── Data shown
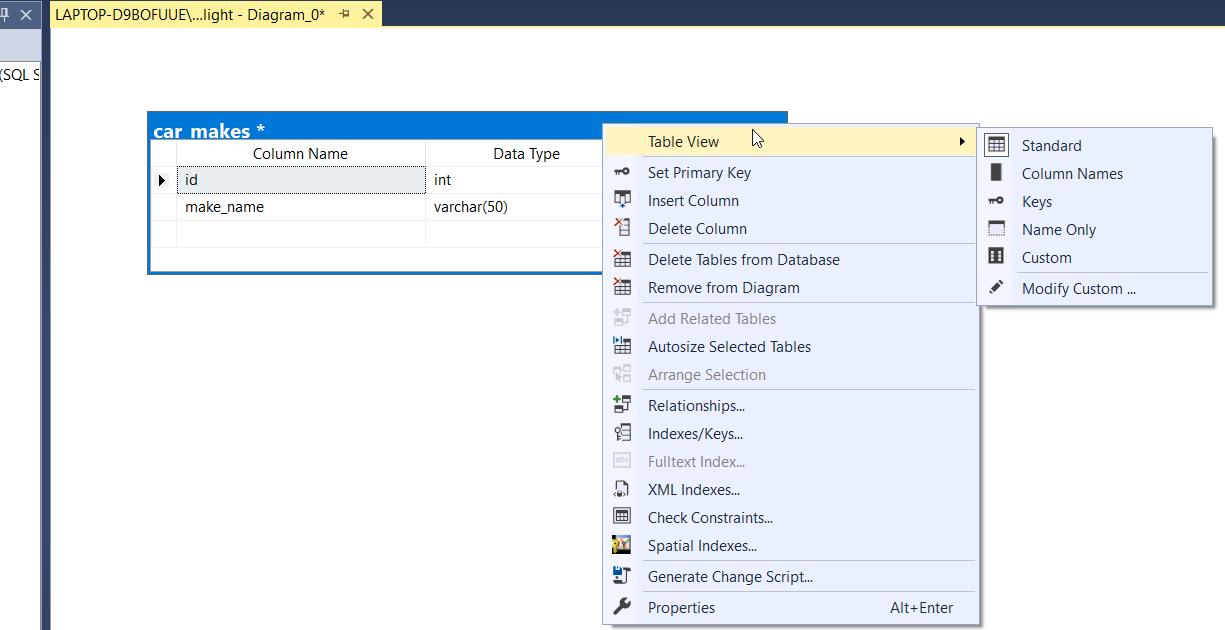Choose the Keys table view
This screenshot has height=630, width=1225.
1036,201
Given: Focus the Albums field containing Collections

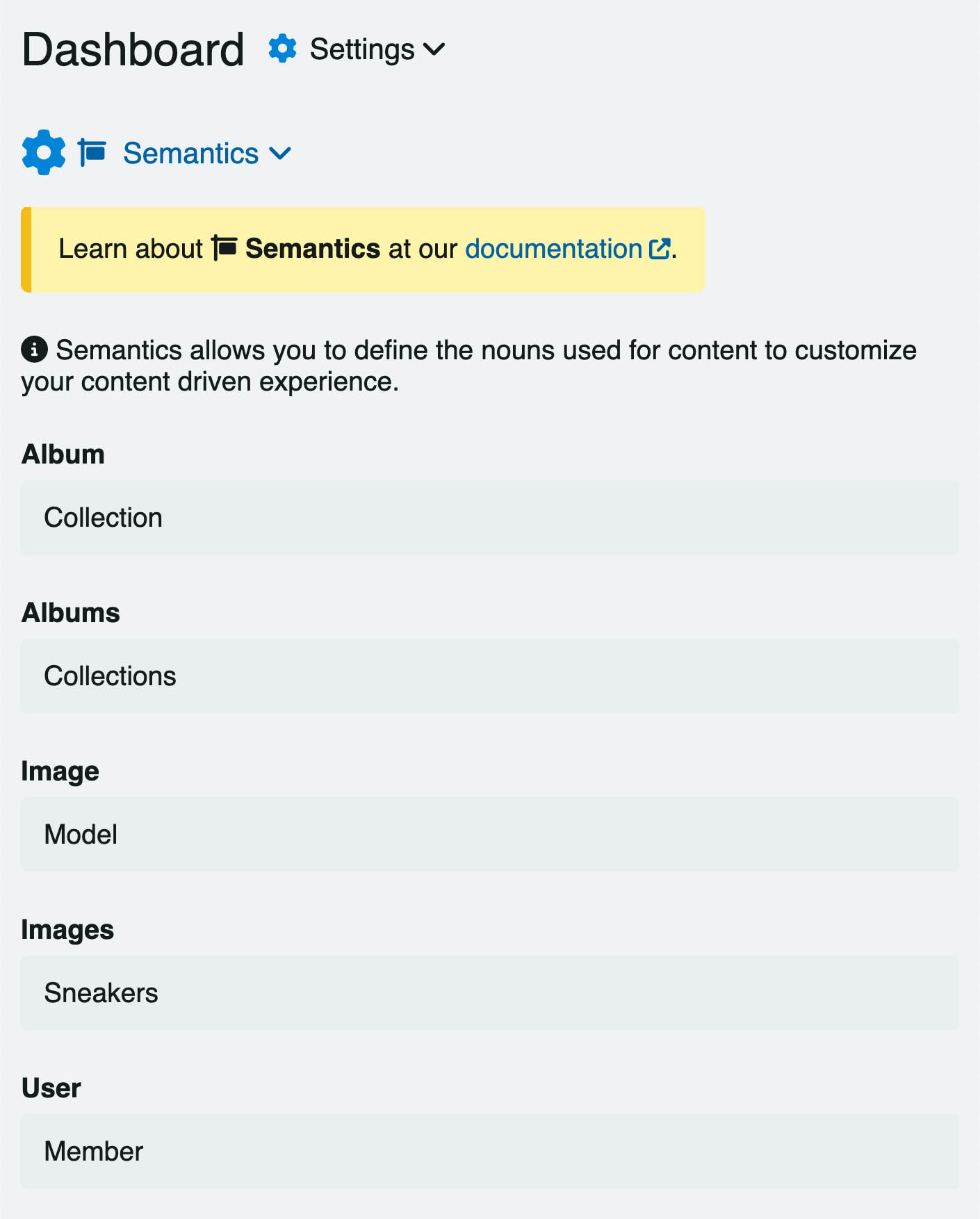Looking at the screenshot, I should tap(490, 676).
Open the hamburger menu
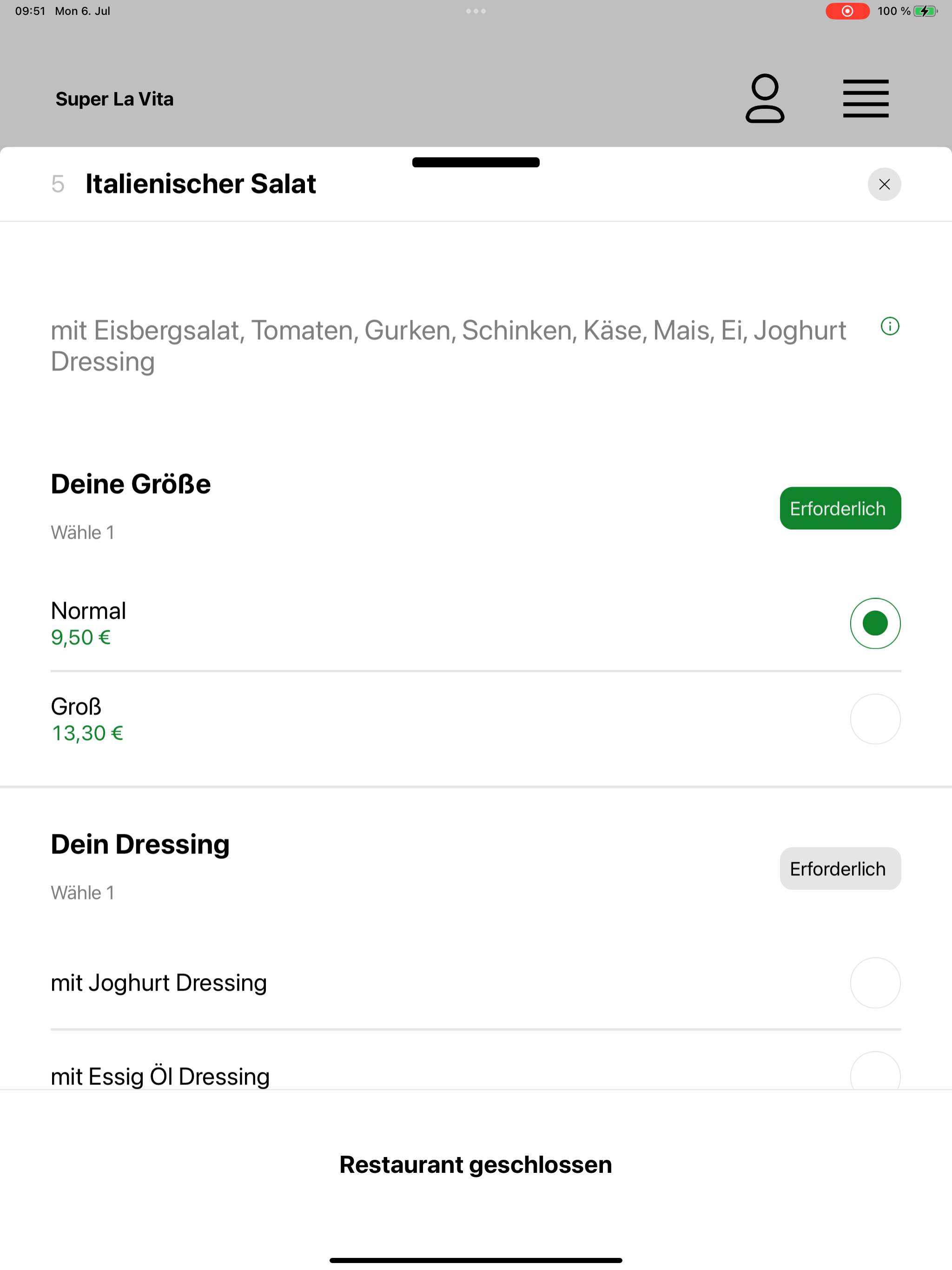 [x=865, y=99]
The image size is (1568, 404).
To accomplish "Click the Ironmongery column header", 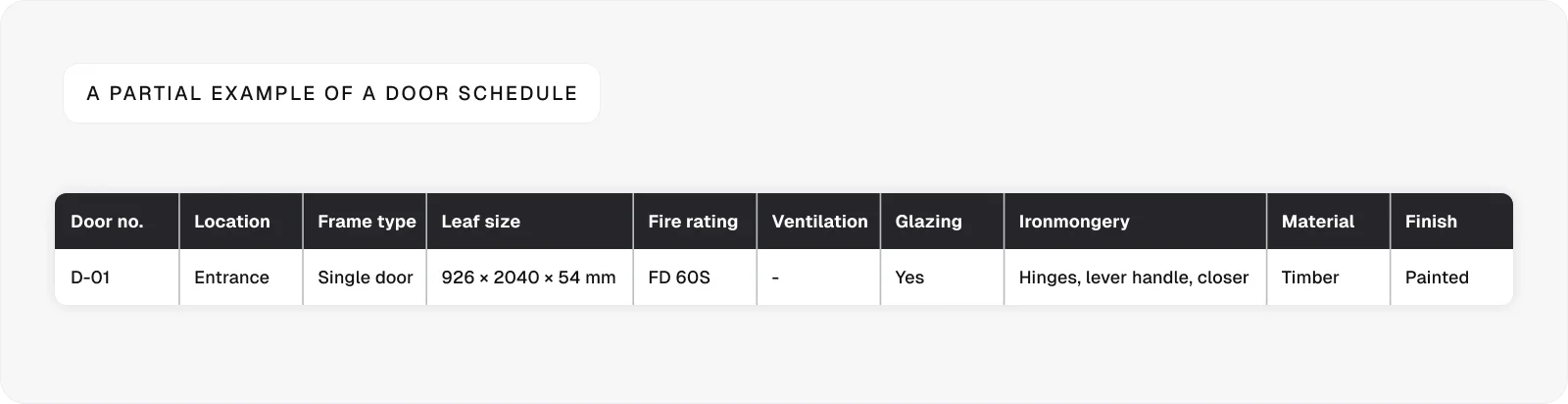I will (x=1135, y=222).
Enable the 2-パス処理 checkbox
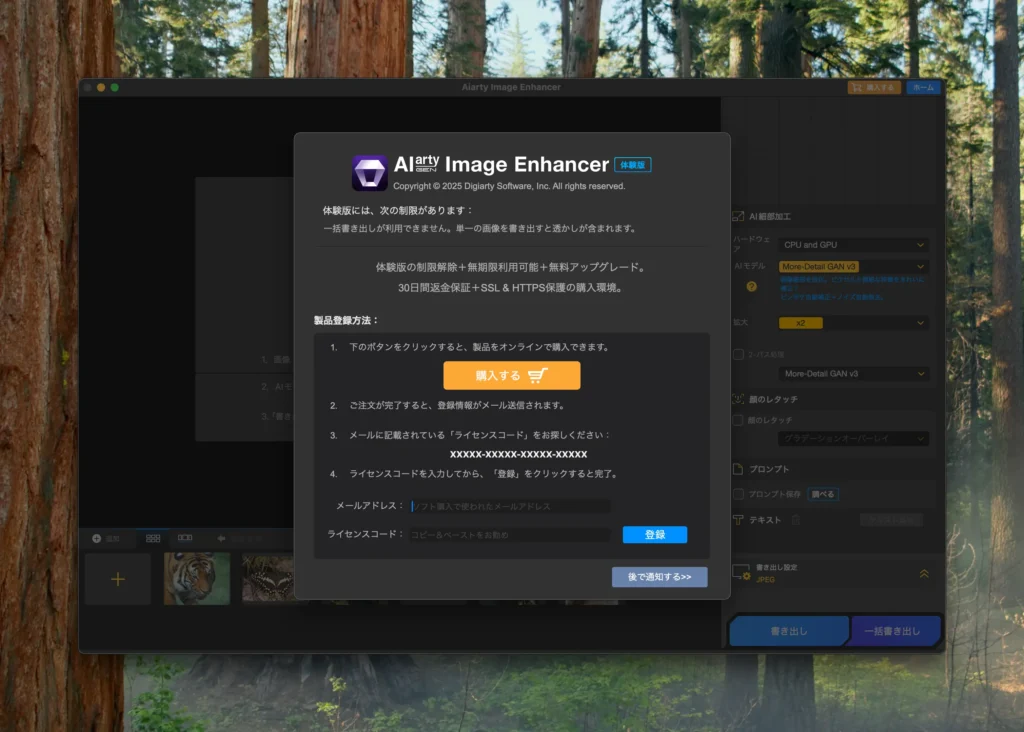This screenshot has height=732, width=1024. pyautogui.click(x=737, y=352)
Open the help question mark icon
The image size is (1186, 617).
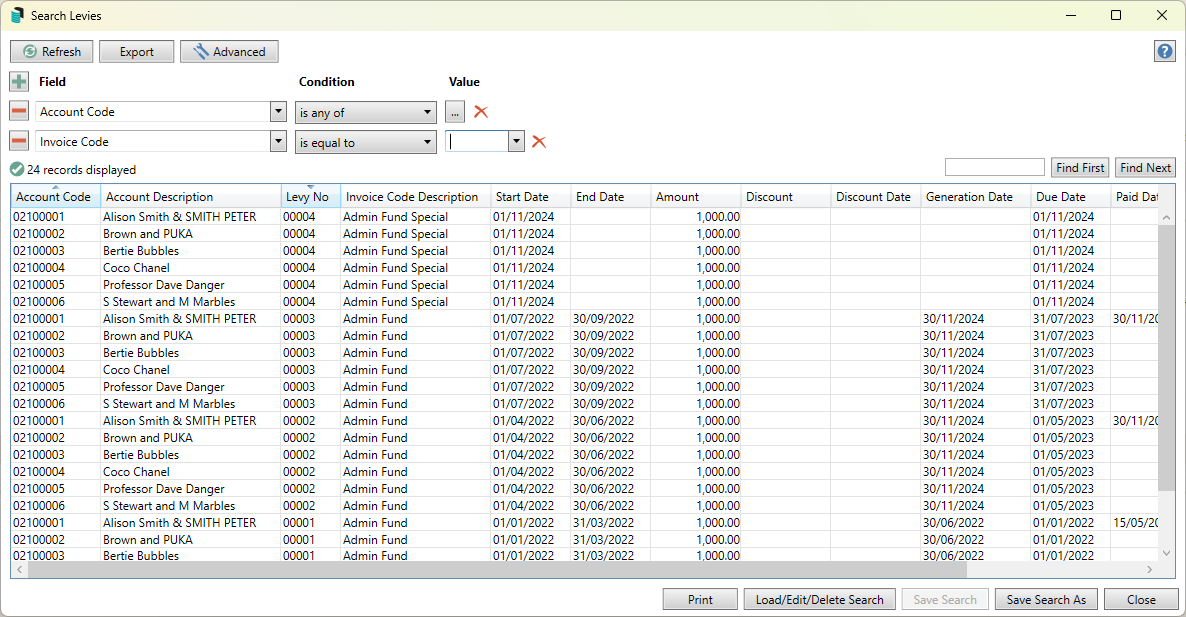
────
Both the line containing "Open the help question mark icon" and the last line of the records above belong in the exact copy, along with every line between them; pictures do not.

Open the help question mark icon
The image size is (1186, 617).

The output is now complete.